▶ [Assignment]: Down to the last line, repeat the entries exactly.

▶ [The data]:
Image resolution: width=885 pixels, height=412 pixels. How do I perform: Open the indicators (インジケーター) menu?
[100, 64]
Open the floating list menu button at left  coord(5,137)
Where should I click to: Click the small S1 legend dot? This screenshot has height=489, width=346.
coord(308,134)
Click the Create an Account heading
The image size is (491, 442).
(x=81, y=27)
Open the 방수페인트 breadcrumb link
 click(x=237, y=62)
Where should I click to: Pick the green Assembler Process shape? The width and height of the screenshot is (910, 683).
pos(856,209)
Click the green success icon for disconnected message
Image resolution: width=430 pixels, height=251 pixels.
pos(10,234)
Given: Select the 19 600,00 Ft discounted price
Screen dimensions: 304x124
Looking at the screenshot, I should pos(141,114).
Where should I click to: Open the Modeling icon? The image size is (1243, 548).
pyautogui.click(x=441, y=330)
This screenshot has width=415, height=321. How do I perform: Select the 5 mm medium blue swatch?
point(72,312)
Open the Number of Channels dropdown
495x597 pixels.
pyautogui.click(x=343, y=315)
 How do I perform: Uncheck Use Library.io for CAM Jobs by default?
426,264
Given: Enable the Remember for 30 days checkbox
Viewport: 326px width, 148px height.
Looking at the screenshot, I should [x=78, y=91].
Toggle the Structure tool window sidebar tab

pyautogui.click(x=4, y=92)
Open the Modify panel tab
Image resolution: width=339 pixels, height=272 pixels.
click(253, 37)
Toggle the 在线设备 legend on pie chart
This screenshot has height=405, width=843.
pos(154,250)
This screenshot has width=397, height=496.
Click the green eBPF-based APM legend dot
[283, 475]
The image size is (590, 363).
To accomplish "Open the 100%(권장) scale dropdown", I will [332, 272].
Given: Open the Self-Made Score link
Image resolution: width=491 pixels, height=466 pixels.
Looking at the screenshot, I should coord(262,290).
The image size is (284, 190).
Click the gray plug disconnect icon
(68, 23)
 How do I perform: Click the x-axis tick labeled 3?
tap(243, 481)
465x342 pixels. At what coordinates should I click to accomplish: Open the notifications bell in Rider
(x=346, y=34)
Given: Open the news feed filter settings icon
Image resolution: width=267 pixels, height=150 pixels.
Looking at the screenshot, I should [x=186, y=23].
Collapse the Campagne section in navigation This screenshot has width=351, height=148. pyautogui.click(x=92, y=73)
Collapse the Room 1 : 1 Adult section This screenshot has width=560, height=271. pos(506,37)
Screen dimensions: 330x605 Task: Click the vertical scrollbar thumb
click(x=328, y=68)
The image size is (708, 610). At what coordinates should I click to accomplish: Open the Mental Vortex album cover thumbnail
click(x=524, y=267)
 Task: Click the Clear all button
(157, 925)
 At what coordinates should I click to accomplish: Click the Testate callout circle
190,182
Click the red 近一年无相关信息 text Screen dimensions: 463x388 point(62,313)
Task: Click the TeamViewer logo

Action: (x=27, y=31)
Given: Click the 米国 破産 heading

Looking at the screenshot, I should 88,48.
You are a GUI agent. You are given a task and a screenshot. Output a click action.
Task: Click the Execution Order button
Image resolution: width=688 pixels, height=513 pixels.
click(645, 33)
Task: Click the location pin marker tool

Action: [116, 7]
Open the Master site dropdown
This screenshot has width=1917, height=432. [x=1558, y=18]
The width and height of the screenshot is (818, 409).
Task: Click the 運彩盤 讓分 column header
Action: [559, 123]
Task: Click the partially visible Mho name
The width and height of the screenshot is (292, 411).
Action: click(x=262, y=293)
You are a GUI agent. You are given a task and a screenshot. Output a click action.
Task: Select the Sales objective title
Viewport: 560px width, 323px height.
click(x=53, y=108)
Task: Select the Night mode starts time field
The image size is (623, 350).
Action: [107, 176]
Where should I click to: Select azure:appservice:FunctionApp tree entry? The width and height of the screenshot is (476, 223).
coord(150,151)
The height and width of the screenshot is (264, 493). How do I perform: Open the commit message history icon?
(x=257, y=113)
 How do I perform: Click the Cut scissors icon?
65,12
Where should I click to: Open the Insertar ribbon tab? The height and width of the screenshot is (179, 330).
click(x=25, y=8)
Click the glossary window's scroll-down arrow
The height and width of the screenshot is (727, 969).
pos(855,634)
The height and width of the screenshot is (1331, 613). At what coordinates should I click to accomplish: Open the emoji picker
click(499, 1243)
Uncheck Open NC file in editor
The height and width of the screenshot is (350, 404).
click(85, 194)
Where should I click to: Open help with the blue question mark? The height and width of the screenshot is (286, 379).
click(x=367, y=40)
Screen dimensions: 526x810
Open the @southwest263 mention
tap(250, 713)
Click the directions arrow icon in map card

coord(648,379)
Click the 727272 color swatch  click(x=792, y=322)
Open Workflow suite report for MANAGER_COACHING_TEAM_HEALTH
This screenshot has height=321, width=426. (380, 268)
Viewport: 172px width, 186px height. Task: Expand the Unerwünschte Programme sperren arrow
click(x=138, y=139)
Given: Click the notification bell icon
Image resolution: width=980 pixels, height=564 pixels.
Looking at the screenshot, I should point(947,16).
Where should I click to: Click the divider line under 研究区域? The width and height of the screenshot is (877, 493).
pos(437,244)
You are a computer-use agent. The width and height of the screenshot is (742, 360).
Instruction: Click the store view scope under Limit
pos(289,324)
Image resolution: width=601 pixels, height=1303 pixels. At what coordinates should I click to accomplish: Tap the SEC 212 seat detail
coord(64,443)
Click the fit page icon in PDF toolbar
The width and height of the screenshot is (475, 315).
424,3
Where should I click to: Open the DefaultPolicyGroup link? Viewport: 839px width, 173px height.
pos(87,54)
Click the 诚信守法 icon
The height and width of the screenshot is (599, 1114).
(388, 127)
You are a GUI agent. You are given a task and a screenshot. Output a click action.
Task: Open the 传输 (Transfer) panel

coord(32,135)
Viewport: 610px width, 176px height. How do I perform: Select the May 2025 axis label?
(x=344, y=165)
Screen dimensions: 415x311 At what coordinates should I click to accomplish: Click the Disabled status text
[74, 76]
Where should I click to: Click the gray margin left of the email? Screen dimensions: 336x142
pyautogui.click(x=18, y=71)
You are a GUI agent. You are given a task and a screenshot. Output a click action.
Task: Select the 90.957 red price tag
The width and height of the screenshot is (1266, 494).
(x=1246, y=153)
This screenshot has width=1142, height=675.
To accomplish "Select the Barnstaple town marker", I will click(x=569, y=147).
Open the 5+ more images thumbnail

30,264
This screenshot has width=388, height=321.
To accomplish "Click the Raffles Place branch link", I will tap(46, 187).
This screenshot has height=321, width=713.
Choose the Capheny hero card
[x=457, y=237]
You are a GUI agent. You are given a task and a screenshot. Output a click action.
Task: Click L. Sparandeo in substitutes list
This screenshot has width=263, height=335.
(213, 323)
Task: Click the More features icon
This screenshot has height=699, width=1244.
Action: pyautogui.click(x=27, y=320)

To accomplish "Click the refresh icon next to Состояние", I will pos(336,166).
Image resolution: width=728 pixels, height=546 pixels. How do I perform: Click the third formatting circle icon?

▶ [Result of the exercise]:
Image resolution: width=885 pixels, height=412 pixels. How do I perform: Open the indicators (インジケーター) menu?
[100, 64]
Open the floating list menu button at left  coord(5,137)
Where should I click to: Click the small S1 legend dot? This screenshot has height=489, width=346.
coord(308,134)
Click the Create an Account heading
The image size is (491, 442).
(x=81, y=27)
Open the 방수페인트 breadcrumb link
 click(x=237, y=62)
Where should I click to: Pick the green Assembler Process shape? The width and height of the screenshot is (910, 683).
pos(856,209)
Click the green success icon for disconnected message
Image resolution: width=430 pixels, height=251 pixels.
pos(10,234)
Given: Select the 19 600,00 Ft discounted price
Screen dimensions: 304x124
Looking at the screenshot, I should pos(141,114).
Where should I click to: Open the Modeling icon? The image size is (1243, 548).
pyautogui.click(x=441, y=330)
This screenshot has width=415, height=321. How do I perform: Select the 5 mm medium blue swatch?
point(72,312)
Open the Number of Channels dropdown
495x597 pixels.
pyautogui.click(x=343, y=315)
 How do I perform: Uncheck Use Library.io for CAM Jobs by default?
426,264
Given: Enable the Remember for 30 days checkbox
Viewport: 326px width, 148px height.
Looking at the screenshot, I should [x=78, y=91].
Toggle the Structure tool window sidebar tab

pyautogui.click(x=4, y=92)
Open the Modify panel tab
Image resolution: width=339 pixels, height=272 pixels.
click(253, 37)
Toggle the 在线设备 legend on pie chart
This screenshot has height=405, width=843.
pos(154,250)
This screenshot has width=397, height=496.
Click the green eBPF-based APM legend dot
[283, 475]
The image size is (590, 363).
To accomplish "Open the 100%(권장) scale dropdown", I will [332, 272].
Given: Open the Self-Made Score link
Image resolution: width=491 pixels, height=466 pixels.
Looking at the screenshot, I should coord(262,290).
The image size is (284, 190).
Click the gray plug disconnect icon
(68, 23)
 How do I perform: Click the x-axis tick labeled 3?
tap(243, 481)
465x342 pixels. At what coordinates should I click to accomplish: Open the notifications bell in Rider
(x=346, y=34)
Given: Open the news feed filter settings icon
Image resolution: width=267 pixels, height=150 pixels.
Looking at the screenshot, I should [x=186, y=23].
Collapse the Campagne section in navigation This screenshot has width=351, height=148. pyautogui.click(x=92, y=73)
Collapse the Room 1 : 1 Adult section This screenshot has width=560, height=271. pos(506,37)
Screen dimensions: 330x605 Task: Click the vertical scrollbar thumb
click(x=328, y=68)
The image size is (708, 610). At what coordinates should I click to accomplish: Open the Mental Vortex album cover thumbnail
click(x=524, y=267)
 Task: Click the Clear all button
(157, 925)
 At what coordinates should I click to accomplish: Click the Testate callout circle
190,182
Click the red 近一年无相关信息 text Screen dimensions: 463x388 point(62,313)
Task: Click the TeamViewer logo

Action: (x=27, y=31)
Given: Click the 米国 破産 heading

Looking at the screenshot, I should 88,48.
You are a GUI agent. You are given a task and a screenshot. Output a click action.
Task: Click the Execution Order button
Image resolution: width=688 pixels, height=513 pixels.
click(645, 33)
Task: Click the location pin marker tool

Action: [116, 7]
Open the Master site dropdown
This screenshot has width=1917, height=432. [x=1558, y=18]
The width and height of the screenshot is (818, 409).
Task: Click the 運彩盤 讓分 column header
Action: [559, 123]
Task: Click the partially visible Mho name
The width and height of the screenshot is (292, 411).
Action: click(x=262, y=293)
You are a GUI agent. You are given a task and a screenshot. Output a click action.
Task: Select the Sales objective title
Viewport: 560px width, 323px height.
click(x=53, y=108)
Task: Select the Night mode starts time field
The image size is (623, 350).
Action: [107, 176]
Where should I click to: Select azure:appservice:FunctionApp tree entry? The width and height of the screenshot is (476, 223).
coord(150,151)
The height and width of the screenshot is (264, 493). How do I perform: Open the commit message history icon?
(x=257, y=113)
 How do I perform: Click the Cut scissors icon?
65,12
Where should I click to: Open the Insertar ribbon tab? The height and width of the screenshot is (179, 330).
click(x=25, y=8)
Click the glossary window's scroll-down arrow
The height and width of the screenshot is (727, 969).
pos(855,634)
The height and width of the screenshot is (1331, 613). At what coordinates should I click to accomplish: Open the emoji picker
click(499, 1243)
Uncheck Open NC file in editor
The height and width of the screenshot is (350, 404).
click(85, 194)
Where should I click to: Open help with the blue question mark? The height and width of the screenshot is (286, 379).
click(x=367, y=40)
Screen dimensions: 526x810
Open the @southwest263 mention
tap(250, 713)
Click the directions arrow icon in map card

coord(648,379)
Click the 727272 color swatch  click(x=792, y=322)
Open Workflow suite report for MANAGER_COACHING_TEAM_HEALTH
This screenshot has height=321, width=426. (380, 268)
Viewport: 172px width, 186px height. Task: Expand the Unerwünschte Programme sperren arrow
click(x=138, y=139)
Given: Click the notification bell icon
Image resolution: width=980 pixels, height=564 pixels.
Looking at the screenshot, I should point(947,16).
Where should I click to: Click the divider line under 研究区域? The width and height of the screenshot is (877, 493).
pos(437,244)
You are a computer-use agent. The width and height of the screenshot is (742, 360).
Instruction: Click the store view scope under Limit
pos(289,324)
Image resolution: width=601 pixels, height=1303 pixels. At what coordinates should I click to accomplish: Tap the SEC 212 seat detail
coord(64,443)
Click the fit page icon in PDF toolbar
The width and height of the screenshot is (475, 315).
424,3
Where should I click to: Open the DefaultPolicyGroup link? Viewport: 839px width, 173px height.
pos(87,54)
Click the 诚信守法 icon
The height and width of the screenshot is (599, 1114).
(388, 127)
You are a GUI agent. You are given a task and a screenshot. Output a click action.
Task: Open the 传输 (Transfer) panel

coord(32,135)
Viewport: 610px width, 176px height. How do I perform: Select the May 2025 axis label?
(x=344, y=165)
Screen dimensions: 415x311 At what coordinates should I click to accomplish: Click the Disabled status text
[74, 76]
Where should I click to: Click the gray margin left of the email? Screen dimensions: 336x142
pyautogui.click(x=18, y=71)
You are a GUI agent. You are given a task and a screenshot. Output a click action.
Task: Select the 90.957 red price tag
The width and height of the screenshot is (1266, 494).
(x=1246, y=153)
This screenshot has width=1142, height=675.
To accomplish "Select the Barnstaple town marker", I will click(x=569, y=147).
Open the 5+ more images thumbnail

30,264
This screenshot has width=388, height=321.
To accomplish "Click the Raffles Place branch link", I will tap(46, 187).
This screenshot has height=321, width=713.
Choose the Capheny hero card
[x=457, y=237]
You are a GUI agent. You are given a task and a screenshot. Output a click action.
Task: Click L. Sparandeo in substitutes list
This screenshot has width=263, height=335.
(213, 323)
Task: Click the More features icon
This screenshot has height=699, width=1244.
Action: pyautogui.click(x=27, y=320)

To accomplish "Click the refresh icon next to Состояние", I will pos(336,166).
Image resolution: width=728 pixels, height=546 pixels. How do I perform: Click the third formatting circle icon?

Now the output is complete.